Abalones (Haliotis)

Abalone with a live sponge in its shell and a Green Snakelocks anemone during very low tide in January 14, 2013. Photo Pedro PVZ licensed under the Creative Commons.





These sea creatures cling steadfast to rocky surfaces with their broad, muscular foot, submerged by water in the sublittoral, though the Black abalone (Haliotis cracherodii) was common in the intertidal. Abalones reach maturity at a relatively small size. And when they’re adults they lay enormous amounts of eggs, the number increases with their body size – up to as many as 10.000 to 11 million eggs at a time. The larvae must take care of themselves from the beginning and soon search for hard surfaces to settle. The abalones are plant eaters and feed with their minutely toothed ribbon on macroalgae, preferring red or brown algae.

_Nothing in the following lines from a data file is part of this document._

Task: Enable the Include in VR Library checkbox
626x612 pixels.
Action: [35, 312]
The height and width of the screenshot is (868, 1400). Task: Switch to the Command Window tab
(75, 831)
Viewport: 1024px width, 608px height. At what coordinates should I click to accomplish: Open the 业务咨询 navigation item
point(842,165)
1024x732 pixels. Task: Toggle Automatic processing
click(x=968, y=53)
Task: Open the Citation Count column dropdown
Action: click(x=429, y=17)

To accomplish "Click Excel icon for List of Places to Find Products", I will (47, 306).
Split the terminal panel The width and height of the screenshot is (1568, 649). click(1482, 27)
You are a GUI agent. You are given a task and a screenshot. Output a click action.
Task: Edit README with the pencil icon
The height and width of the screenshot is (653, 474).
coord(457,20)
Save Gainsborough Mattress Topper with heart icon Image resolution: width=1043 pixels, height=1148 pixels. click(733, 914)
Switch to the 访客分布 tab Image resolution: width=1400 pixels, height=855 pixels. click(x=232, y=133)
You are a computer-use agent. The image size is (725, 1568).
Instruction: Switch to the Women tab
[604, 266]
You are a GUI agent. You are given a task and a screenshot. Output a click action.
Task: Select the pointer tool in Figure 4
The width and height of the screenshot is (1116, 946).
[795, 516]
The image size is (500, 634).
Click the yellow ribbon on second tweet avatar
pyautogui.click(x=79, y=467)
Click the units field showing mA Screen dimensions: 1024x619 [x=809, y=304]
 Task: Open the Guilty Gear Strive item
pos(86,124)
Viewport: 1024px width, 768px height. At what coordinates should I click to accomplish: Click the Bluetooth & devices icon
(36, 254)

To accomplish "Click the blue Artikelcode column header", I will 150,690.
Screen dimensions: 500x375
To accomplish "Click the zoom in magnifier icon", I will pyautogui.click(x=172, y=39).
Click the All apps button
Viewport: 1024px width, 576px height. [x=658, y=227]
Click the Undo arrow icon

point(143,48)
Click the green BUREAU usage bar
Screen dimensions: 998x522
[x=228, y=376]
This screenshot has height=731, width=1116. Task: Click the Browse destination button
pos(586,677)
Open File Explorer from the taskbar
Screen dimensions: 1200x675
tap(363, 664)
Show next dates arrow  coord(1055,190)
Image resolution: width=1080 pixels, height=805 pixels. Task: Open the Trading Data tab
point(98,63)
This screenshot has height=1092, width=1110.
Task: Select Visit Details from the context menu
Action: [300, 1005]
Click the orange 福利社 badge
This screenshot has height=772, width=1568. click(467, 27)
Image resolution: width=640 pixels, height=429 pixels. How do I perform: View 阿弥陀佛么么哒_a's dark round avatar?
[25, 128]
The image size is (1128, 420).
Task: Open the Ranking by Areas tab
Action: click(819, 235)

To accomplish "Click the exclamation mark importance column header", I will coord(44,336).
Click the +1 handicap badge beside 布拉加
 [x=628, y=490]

The shell of the abalone is exceptionally strong and is made of microscopic calcium carbonate tiles stacked like bricks. Between the layers of tiles is a clingy protein substance. When the abalone shell is struck, the tiles slide instead of shattering and the protein stretches to absorb the energy of the blow. Material scientists around the world are studying this tiled structure for insight into stronger ceramic products such as body armour.[1]

Abalones are one of the many classes of organism threatened with extinction due to overfishing and the acidification of oceans from anthropogenic carbon dioxide,[2] as reduced pH in the water erodes their shells. It is predictedt hat abalones will become extinct in the wild within 200 years at current rates of carbon dioxide production.[3] Today, the White (H. sorenseni), Pink (H. corrugata), and Green abalone (H. fulgens) are on the federal endangered species list.


The Abalones vary in size, like the "Most Beautiful Abalone" (Haliotis pulcherrima) ranging from 1.8 to 4 cm, while the Red abalone (Haliotis rufescens) is the largest

of the genus at 30 cm.[4]

1 Lin & Meyers 2005, p. 27 & 38: https://www.sciencedirect.com/science/article/abs/pii/S0921509304008809?via%3Dihub.

2 Byrne et al. 2011 https://royalsocietypublishing.org/doi/full/10.1098/rspb.2010.2404.

3 Ocean acidification https://ocean.si.edu/ocean-life/invertebrates/ocean-acidification.

4 Hoiberg, Dale H., ed. (1993). Encyclopædia Britannica. p. 7.